The Employment Agreement further provides that Mr. Burns is eligible for reimbursement of certain reasonable relocation expenses up to $8,500 incurred in connection with Mr. Burns relocation to New York, New York.
Commencing on the 18-month anniversary of the effective date of the Employment Agreement, if Mr. Burns both (i) is terminated by the Registrant without cause or Mr. Burns resigns from employment for good reason, in each case as such terms are defined in the Employment Agreement, and (ii) reasonably cooperates with the Registrant in all matters relating to the winding up of Mr. Burns pending work on behalf of the Registrant, Mr.
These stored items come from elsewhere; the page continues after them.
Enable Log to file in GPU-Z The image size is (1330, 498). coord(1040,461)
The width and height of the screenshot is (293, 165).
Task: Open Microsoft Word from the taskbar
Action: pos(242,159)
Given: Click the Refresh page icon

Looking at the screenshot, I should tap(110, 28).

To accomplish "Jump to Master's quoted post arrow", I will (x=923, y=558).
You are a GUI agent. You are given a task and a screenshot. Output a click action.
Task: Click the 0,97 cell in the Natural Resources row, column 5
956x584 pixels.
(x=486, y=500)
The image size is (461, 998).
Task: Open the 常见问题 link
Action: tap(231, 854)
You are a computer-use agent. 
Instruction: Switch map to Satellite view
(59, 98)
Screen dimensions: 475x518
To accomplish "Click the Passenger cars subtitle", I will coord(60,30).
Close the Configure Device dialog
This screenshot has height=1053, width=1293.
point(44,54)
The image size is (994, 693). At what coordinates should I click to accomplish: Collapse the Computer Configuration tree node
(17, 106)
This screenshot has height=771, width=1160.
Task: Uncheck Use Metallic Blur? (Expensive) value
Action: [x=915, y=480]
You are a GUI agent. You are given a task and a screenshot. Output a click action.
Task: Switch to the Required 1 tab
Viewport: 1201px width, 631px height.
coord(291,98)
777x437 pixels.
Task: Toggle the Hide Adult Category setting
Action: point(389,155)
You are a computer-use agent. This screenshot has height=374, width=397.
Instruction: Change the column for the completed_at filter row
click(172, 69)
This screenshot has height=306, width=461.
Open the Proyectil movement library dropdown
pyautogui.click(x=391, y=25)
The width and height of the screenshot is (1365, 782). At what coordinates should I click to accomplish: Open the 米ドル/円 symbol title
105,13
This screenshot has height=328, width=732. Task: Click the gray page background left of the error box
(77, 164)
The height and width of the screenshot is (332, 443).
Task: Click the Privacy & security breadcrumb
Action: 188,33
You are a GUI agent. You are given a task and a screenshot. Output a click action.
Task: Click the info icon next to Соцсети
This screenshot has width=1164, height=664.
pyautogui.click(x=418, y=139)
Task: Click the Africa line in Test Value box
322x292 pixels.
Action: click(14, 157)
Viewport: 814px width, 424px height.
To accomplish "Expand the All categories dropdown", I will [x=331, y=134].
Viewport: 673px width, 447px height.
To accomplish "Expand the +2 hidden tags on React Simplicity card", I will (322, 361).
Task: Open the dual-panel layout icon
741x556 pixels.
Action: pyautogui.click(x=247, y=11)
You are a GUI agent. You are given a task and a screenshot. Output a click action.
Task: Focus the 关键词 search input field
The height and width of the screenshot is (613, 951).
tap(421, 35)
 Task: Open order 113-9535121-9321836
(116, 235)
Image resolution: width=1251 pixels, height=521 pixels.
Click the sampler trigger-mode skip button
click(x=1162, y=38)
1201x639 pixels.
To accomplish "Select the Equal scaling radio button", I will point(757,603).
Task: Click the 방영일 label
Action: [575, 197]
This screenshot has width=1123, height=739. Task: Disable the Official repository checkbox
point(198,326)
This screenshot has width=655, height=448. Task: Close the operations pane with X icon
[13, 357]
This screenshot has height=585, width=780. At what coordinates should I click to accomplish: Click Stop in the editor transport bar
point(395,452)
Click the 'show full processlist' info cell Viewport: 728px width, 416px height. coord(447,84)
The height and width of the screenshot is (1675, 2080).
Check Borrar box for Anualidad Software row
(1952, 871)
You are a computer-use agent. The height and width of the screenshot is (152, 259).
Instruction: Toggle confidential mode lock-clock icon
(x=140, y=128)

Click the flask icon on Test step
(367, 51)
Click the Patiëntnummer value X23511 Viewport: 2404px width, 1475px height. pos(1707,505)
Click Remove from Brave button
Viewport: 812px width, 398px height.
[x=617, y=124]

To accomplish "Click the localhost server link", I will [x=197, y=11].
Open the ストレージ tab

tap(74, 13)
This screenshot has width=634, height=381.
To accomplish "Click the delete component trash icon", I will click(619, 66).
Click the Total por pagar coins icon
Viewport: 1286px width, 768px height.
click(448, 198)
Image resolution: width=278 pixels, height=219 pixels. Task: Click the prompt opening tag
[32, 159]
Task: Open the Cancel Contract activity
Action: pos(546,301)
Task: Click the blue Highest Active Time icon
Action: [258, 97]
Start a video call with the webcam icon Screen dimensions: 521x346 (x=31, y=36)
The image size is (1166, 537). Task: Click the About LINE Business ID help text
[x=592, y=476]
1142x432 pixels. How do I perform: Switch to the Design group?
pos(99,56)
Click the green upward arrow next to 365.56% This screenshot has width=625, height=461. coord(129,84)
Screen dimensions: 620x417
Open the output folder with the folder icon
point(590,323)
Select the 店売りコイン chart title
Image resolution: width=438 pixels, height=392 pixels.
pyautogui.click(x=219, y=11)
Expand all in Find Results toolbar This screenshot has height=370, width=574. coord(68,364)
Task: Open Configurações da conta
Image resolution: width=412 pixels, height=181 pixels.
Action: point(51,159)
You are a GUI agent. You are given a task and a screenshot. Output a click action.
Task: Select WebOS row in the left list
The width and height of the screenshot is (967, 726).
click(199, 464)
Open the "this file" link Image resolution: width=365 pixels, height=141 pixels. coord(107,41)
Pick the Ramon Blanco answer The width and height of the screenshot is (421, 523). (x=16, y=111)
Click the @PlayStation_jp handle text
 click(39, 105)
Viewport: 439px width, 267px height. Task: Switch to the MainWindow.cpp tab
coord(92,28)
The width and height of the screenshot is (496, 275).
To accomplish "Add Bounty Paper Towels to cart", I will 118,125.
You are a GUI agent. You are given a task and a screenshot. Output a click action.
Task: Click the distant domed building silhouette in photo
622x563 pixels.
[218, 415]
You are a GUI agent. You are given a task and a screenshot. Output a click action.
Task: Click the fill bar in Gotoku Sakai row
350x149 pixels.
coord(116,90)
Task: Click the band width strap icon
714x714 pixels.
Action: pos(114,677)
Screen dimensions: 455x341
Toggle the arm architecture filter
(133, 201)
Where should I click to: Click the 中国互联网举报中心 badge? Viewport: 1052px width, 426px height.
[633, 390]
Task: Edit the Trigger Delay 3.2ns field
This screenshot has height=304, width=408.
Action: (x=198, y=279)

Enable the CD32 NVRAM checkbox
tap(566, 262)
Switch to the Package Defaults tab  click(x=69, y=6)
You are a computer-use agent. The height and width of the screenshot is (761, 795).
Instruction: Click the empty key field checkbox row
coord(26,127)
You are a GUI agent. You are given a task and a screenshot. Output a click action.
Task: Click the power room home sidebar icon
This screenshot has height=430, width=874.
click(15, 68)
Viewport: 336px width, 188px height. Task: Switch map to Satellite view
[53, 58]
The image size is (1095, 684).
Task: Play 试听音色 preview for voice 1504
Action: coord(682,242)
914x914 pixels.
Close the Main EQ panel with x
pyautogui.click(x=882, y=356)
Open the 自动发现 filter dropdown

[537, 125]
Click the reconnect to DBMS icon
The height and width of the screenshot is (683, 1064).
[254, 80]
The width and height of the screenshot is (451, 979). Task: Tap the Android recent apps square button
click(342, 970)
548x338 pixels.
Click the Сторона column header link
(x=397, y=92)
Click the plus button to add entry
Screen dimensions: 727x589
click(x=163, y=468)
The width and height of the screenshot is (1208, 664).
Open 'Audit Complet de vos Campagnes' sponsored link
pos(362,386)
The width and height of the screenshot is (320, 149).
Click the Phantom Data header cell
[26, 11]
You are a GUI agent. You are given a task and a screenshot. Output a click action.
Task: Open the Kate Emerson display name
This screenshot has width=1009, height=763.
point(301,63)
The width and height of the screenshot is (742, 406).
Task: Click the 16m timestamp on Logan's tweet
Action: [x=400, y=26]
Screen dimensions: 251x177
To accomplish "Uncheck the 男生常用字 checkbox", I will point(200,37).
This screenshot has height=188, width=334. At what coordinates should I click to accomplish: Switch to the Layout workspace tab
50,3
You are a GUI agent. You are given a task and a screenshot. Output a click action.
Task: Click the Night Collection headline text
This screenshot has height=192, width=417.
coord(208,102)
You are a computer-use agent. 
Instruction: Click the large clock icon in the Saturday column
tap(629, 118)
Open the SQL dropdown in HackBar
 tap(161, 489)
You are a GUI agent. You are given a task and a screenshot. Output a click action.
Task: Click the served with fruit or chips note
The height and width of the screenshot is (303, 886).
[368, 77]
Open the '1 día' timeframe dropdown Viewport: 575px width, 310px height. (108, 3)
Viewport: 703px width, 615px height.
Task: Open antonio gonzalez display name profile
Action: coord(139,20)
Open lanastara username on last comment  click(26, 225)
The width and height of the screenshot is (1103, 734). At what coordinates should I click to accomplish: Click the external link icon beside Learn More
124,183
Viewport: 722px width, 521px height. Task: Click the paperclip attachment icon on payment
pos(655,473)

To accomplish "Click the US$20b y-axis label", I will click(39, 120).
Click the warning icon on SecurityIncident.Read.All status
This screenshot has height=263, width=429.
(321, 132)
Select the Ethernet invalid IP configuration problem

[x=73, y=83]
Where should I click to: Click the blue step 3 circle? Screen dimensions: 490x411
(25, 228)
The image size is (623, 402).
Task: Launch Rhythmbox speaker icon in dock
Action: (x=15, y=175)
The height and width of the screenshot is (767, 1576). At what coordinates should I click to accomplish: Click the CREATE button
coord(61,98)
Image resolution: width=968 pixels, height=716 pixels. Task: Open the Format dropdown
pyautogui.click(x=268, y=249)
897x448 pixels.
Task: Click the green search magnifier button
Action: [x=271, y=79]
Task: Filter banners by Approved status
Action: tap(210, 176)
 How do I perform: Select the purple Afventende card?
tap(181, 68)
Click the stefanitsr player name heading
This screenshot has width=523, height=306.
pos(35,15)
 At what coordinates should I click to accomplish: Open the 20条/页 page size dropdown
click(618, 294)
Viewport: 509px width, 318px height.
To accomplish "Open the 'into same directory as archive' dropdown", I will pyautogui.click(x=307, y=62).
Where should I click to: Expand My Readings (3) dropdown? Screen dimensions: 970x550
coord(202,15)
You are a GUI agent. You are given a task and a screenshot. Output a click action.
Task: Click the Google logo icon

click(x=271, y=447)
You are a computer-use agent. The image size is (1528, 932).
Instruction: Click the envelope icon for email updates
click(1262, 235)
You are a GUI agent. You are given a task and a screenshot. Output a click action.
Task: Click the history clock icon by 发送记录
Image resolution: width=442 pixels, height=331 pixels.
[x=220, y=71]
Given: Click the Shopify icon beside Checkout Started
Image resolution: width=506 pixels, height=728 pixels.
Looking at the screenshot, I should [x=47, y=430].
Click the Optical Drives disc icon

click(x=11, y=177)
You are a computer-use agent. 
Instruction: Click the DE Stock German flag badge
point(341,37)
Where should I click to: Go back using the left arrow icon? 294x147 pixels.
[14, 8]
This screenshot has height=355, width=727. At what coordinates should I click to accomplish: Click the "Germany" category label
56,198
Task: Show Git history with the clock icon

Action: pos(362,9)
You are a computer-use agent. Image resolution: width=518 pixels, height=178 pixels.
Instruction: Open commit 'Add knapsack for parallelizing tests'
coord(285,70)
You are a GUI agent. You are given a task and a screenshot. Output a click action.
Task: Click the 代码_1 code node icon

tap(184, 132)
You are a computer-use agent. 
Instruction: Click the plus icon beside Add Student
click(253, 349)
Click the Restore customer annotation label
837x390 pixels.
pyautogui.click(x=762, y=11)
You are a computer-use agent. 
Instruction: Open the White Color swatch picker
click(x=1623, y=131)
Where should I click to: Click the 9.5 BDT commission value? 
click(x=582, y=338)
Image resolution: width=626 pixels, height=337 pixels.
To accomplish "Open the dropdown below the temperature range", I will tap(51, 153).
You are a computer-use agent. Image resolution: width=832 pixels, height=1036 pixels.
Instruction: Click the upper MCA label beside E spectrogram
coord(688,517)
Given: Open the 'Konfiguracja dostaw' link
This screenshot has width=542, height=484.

Burns will be entitled to receive continuing severance pay at a rate equal to 100% of his base salary as then in effect for a period of nine months from the effective date of such termination.
The foregoing description of the Employment Agreement does not purport to be complete and is qualified in its entirety by reference to the full text of the Employment Agreement, a copy of which is attached hereto as Exhibit 10.1 and incorporated herein by reference.
Item 9.01 Financial Statements and Exhibits.
(d) Exhibits.
EXHIBIT NUMBER |
EXHIBIT DESCRIPTION | |
10.1 |
Employment Agreement by and between SELLAS Life Sciences Group, Inc. and John Burns, dated January 11, 2018 and effective as of December 30, 2017. |
SIGNATURES
Pursuant to the requirements of the Securities Exchange Act of 1934, the Registrant has duly caused this report to be signed on its behalf by the undersigned hereunto duly authorized.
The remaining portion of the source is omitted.